A woman lies in her hospital bed. Her heart rate is elevated, she has a slight fever and an elevated white blood cell count.
Could this be the beginnings of sepsis, a life-threatening reaction to an infection? Or could these simply be signs of a normal pregnancy?
Maternal sepsis, which occurs during pregnancy or postpartum, is a rare but possibly preventable complication that accounts for 12.7 percent of pregnancy-related deaths in the United States each year.
“A lot of the things you depend on to tell you there’s an infection can be altered in pregnancy,” says Melissa Bauer, D.O., of the department of anesthesiology. Those include a patient’s vital signs such as temperature, blood pressure and respiratory rate.
Which is why many clinicians face difficulty in diagnosing sepsis in laboring women fast enough to intervene and save lives.
“Currently, there are no good ways to identify these women early,” Bauer says. “We’re working on figuring out the best way to do that.”
To address this challenge, she and a large team at Michigan Medicine and academic medical centers across the country and in Israel combed through medical records to see which of three screening tools would do the best job of catching sepsis cases.
The paper, published in Anesthesia & Analgesia, also identifies risk factors for developing sepsis, pointing to simple interventions that could reduce the number of maternal deaths.
“We need physicians to take a good, long look at the patient and make sure that vital signs are reassessed frequently, because things can change quickly.” Melissa Bauer, D.O.
The right tool for the job
The team examined three screening tools commonly used over the past two decades to identify sepsis:
- The Systemic Inflammatory Response Syndrome (SIRS) criteria, in use from 1992 to 2016
- The quick Sequential Organ Failure Assessment (qSOFA), recommended by the Society of Critical Care Medicine and others to replace SIRS in 2016
- The Maternal Early Warning (MEW) criteria, designed to identify women at risk for a wide array of maternal complications, including pre-eclampsia, hemorrhage and sepsis
Bauer’s team collected information on vital signs, potential risk factors for sepsis, lab values and how the women were cared for in a set of patients with sepsis and a control set without the condition.
In doing so, they found that the screening tools had vastly different sensitivities and specificities.
A screening tool’s sensitivity refers to its ability to correctly identify patients with a disease. Specificity refers to the ability of the test to correctly identify patients without the disease.

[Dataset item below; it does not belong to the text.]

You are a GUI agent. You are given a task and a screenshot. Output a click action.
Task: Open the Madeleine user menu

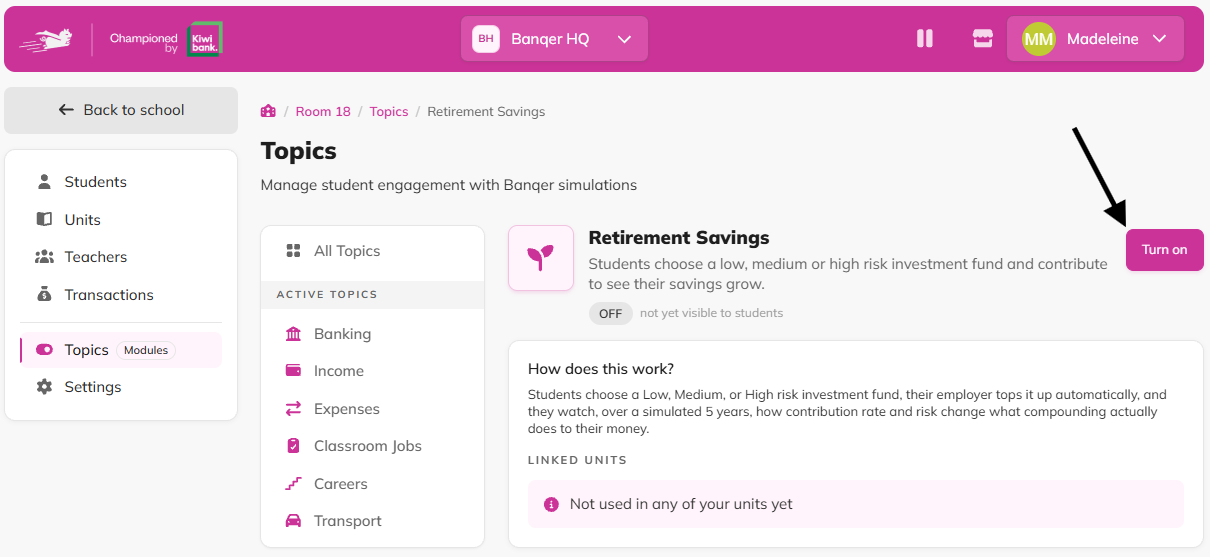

The SIRS tool had the highest sensitivity but the lowest specificity, while qSOFA had the lowest sensitivity and the highest specificity.
“In my opinion, it is better for a test to have a higher sensitivity so that anyone with sepsis is caught,” Bauer says. Shockingly, the researchers found that qSOFA would miss about half of the sepsis patients they reviewed.

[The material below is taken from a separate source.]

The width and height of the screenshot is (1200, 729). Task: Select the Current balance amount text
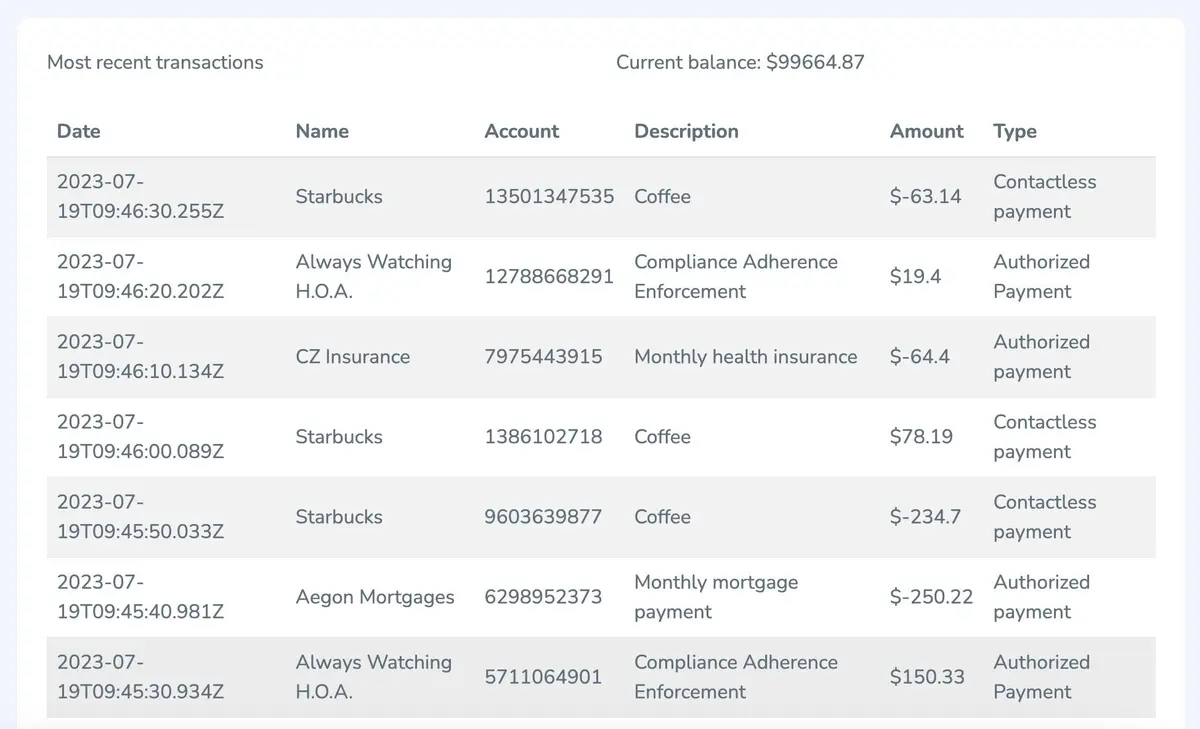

However, specificity is still important.
“If you have poor specificity, you’ll probably run into alarm fatigue, with caregivers constantly on alert for patients who don’t have anything wrong,” Bauer notes. “There has to be a balance.”
Vigilance is key
The study also points to areas for improvement in the care of laboring mothers.
Researchers note that the Surviving Sepsis Campaign international guidelines recommend administering broad-spectrum antibiotics within the first hour of diagnosis, something that was not achieved in almost 36 percent of sepsis cases they reviewed.
And delaying treatment can be deadly: 20 percent of mothers who did not receive antibiotics within the first hour died, compared with just over 8 percent of mothers who were treated more promptly.
Bauer hypothesizes that possible reasons for slow action were delays in getting the right drugs from the pharmacy, lack of adequate IV access and the failure to triage and verify the administration of antibiotics.
Their chart review also revealed a surprising lack of data on vital signs.
“Even women who died hadn’t had vital signs checked in quite a while,” says Bauer, adding that care teams need to work together for the safety of every patient.